Roark Miller flip flops, vote for Winborn

The Clallam County Department of Community Development (DCD) is charged with advising the Clallam County commissioners on matters of land use.

The Clallam County Department of Community Development (DCD) is charged with advising the Clallam County commissioners on matters of land use. This is precisely what DCD Director Sheila Roark Miller has failed to do with respect to the marijuana production and processing industry.

As late as a month ago, Miller spoke as if she had had no choice but to allow these quasi-industrial facilities in residential neighborhoods, citing the voters’ passage of I-502. This is simply false. Nothing in I-502 keeps local jurisdictions from regulating the siting of these facilities, as the State Attorney General affirmed back in January.
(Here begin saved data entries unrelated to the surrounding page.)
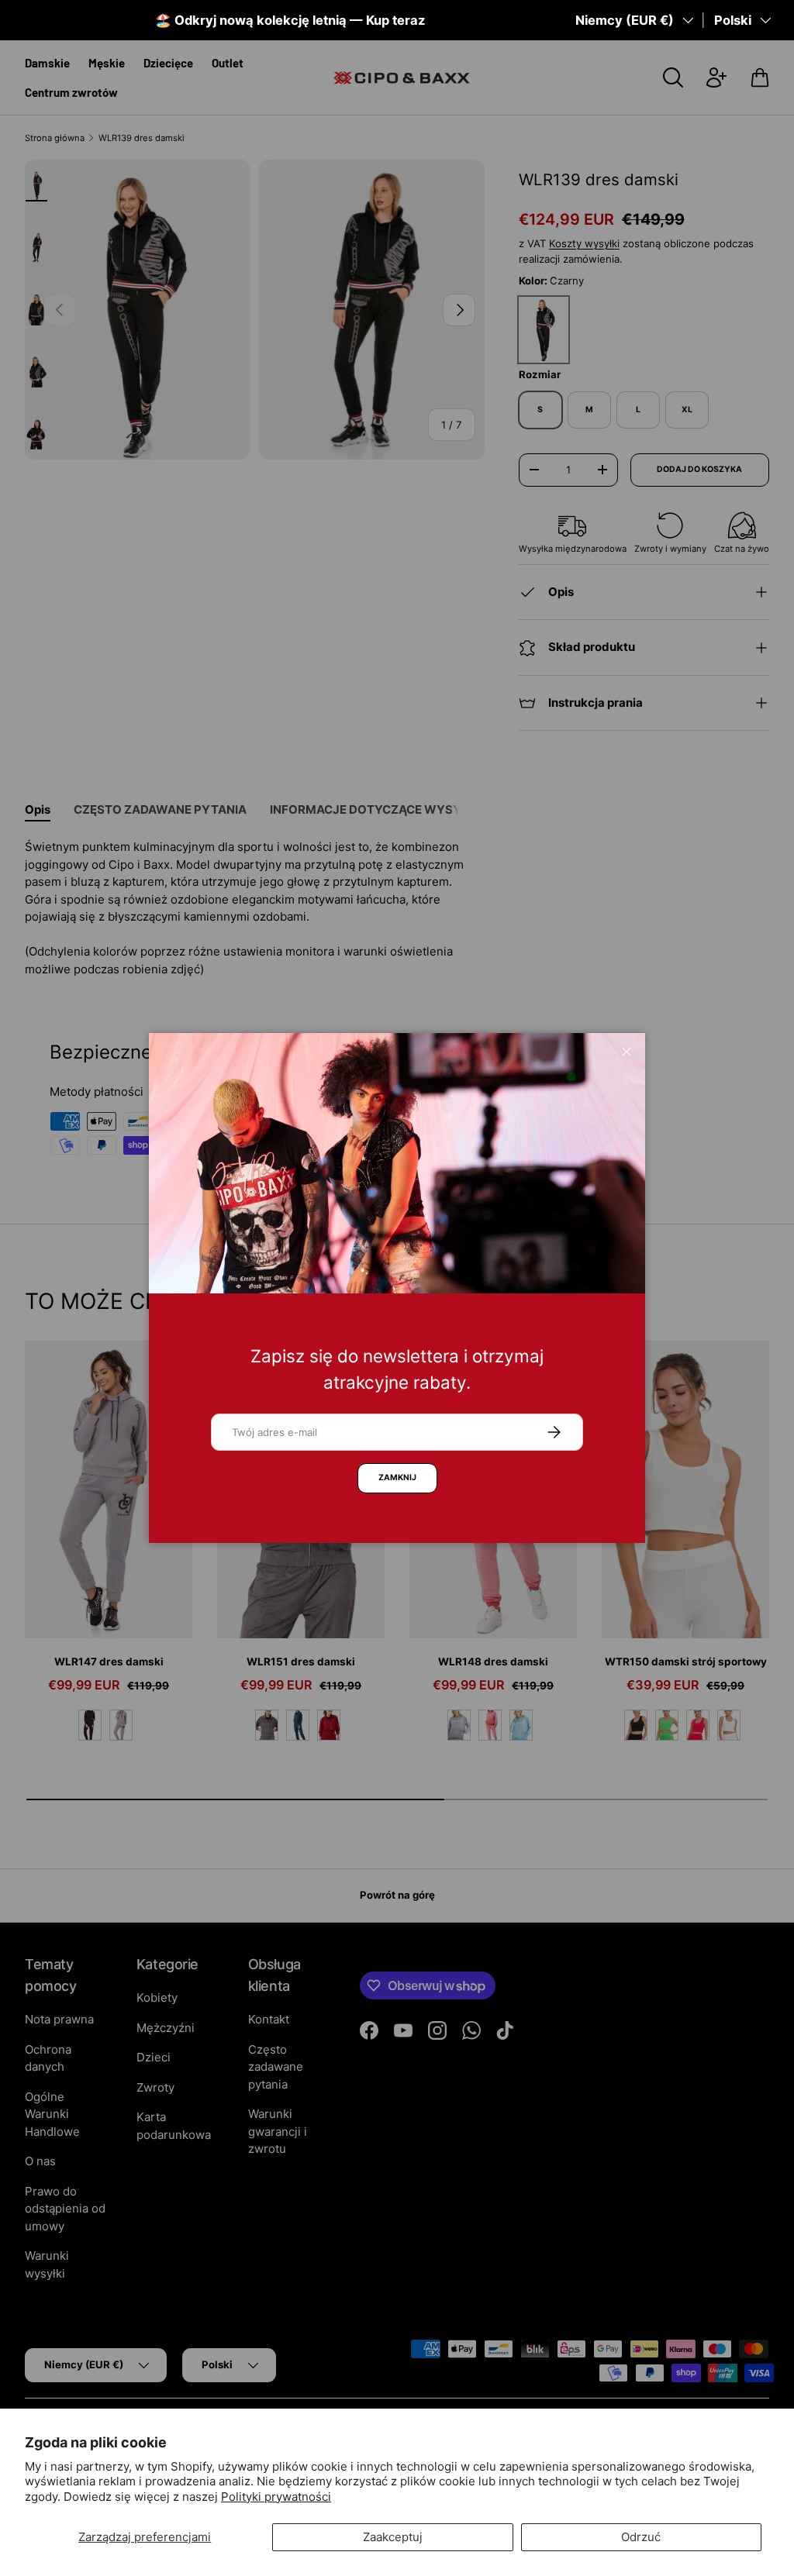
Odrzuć (641, 2537)
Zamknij (397, 1477)
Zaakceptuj (393, 2537)
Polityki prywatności (276, 2496)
The job of the DCD director is to think ahead, research the industry, review the County Comprehensive Plan, interact with the Planning Commission and general public and engage the Board of Commissioners in a substantive dialogue about how to regulate this new activity, before the development applications start pouring in.

This did not happen.

Instead, Miller let the applications go through the cumbersome conditional-use permit process, which provided no clear guidelines for either applicants or affected residents. Some early applications were approved, and in other cases, alarmed neighbors organized, picketed the courthouse and packed public hearings to protest.

Suddenly, the DCD began recommending that applications be denied, much to the dismay of the confused entrepreneurs. Because of the lack of planning in the planning department, both sides were legitimately upset.

Under pressure, Miller’s department devised a tone-deaf, interim ordinance that still allowed these facilities in residential neighborhoods.

After another round of outrage from neighbors, the planning commission finally stepped into the vacuum left by the DCD director and composed the interim ordinance which the Board of Commissioners finally passed.

This aimless flip-flopping is bad for neighborhoods and businesses.

To right this situation, vote for Mary Ellen Winborn, who has built her architectural business on listening, planning and taking responsibility.